Her shock seemed as great as his. She brought the bra she’d just removed back up against her body in an unsuccessful attempt to cover her breasts.
Despite the adrenaline coursing through his system, the images evoked by this present reality had nothing to do with the horrors of the embassy bombing. They revolved instead around the endless hours the two of them had spent making love.
Once he’d known the contours and textures of her body as well as he knew his own. Better, since he had never fantasized about his. He had certainly fantasized about hers, especially through all the long, empty years of their separation.
“What’s wrong?” she asked, her eyes dilating in shock.
He lowered the gun, straightening from the slight crouch he’d assumed when he’d entered the room. He’d been prepared to face an intruder. He wasn’t prepared to face this.
“I thought somebody was back here.”
She shook her head, denial or confusion, but she didn’t ask why he would believe that.
“I needed to get out of those clothes,” she offered, glancing down at the garments she had removed.
They lay o
n the floor around her, exuding the faintest hint of smoke. His gaze followed hers, and then, without his conscious volition, it focused on her feet.
They, too, were bare, narrow and high-arched. The nails had been painted a dusty beige-rose. Above them, her ankles were slim and elegant, the left marked by a small, very discreet tattoo of a heart.
He had run his tongue over it a hundred times. Dropped kisses along the shapely calf above it. Continued upward to press his lips against the sensitive skin inside her thigh.
He was powerless now to prevent his eyes from retracing that sensual journey. Other than her first unthinking reaction in raising the bra, she had made no attempt to cover herself. She didn’t now. And he was incapable of tearing his eyes away.

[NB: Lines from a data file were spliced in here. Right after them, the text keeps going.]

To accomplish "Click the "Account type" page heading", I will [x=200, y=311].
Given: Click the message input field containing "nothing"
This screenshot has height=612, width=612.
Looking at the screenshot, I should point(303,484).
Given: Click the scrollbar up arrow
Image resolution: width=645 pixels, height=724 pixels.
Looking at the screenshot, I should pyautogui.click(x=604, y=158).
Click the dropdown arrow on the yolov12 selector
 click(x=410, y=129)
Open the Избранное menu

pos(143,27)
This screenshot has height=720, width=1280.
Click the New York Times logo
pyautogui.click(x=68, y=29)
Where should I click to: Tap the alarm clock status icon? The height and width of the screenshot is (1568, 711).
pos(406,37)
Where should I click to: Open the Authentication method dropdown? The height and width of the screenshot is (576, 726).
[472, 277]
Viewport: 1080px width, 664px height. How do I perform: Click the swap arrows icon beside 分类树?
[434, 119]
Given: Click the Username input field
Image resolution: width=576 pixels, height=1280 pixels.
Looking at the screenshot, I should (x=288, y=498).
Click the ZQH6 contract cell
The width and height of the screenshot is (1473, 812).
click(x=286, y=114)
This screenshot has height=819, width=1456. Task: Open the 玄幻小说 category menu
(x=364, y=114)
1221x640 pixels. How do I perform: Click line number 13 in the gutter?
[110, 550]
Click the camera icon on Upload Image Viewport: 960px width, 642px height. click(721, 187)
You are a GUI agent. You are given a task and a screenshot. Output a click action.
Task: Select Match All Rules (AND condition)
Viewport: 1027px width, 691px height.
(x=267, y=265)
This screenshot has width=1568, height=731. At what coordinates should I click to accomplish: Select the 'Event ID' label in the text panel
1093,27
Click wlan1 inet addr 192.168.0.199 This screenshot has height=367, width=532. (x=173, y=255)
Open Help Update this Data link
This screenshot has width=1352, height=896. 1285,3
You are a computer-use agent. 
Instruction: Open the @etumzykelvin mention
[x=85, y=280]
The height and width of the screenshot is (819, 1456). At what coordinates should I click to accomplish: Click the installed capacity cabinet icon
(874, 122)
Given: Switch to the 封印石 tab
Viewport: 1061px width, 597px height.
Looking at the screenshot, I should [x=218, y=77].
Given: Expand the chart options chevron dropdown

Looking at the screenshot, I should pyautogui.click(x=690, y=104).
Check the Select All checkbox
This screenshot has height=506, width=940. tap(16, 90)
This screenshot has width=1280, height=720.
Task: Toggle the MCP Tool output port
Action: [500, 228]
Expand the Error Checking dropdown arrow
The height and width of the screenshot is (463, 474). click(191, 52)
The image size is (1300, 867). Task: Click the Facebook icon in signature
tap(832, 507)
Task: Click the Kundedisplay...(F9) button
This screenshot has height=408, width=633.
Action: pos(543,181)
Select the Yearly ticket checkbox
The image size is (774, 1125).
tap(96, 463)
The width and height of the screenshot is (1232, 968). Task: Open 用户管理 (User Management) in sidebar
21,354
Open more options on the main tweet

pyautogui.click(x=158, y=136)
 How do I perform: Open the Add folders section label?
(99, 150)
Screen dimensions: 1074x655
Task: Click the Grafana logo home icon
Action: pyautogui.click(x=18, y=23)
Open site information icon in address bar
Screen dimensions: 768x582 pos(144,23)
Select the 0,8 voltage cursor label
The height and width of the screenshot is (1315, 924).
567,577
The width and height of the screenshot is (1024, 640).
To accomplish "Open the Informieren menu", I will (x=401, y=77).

“Elizabeth,” he said softly, taking a step nearer.
Despite the stench of smoke that lingered in the fabric of the clothing at her feet, the fragrance of her perfume was suddenly all around him, as familiar to him as the process of breathing. Underlying that was the subtle scent of her skin, woman-sweet, intensified by the heat and humidity.
“Don’t,” she said.
He lifted his eyes to hers, mentally acknowledging her wisdom in warning him off. There were far too many memories between them. And their emotional intensity was unabated, despite the meaningless encounters with other women in which he’d indulged during the last few years.
Those had been nothing more than fruitless attempts to erase the remembrance of this. Of her. He knew now, if he had ever doubted it, how miserably he had failed.
His entire world had changed in the matter of hours one day in Amsterdam, but nothing had changed about this. Nothing was any different than it had ever been in the way he felt about this woman.
He shifted the Glock to his left hand. It would be no help against the threat he faced. He had no weapons against the danger that loomed like a pit before him. He had never had any defense against the way she made him feel.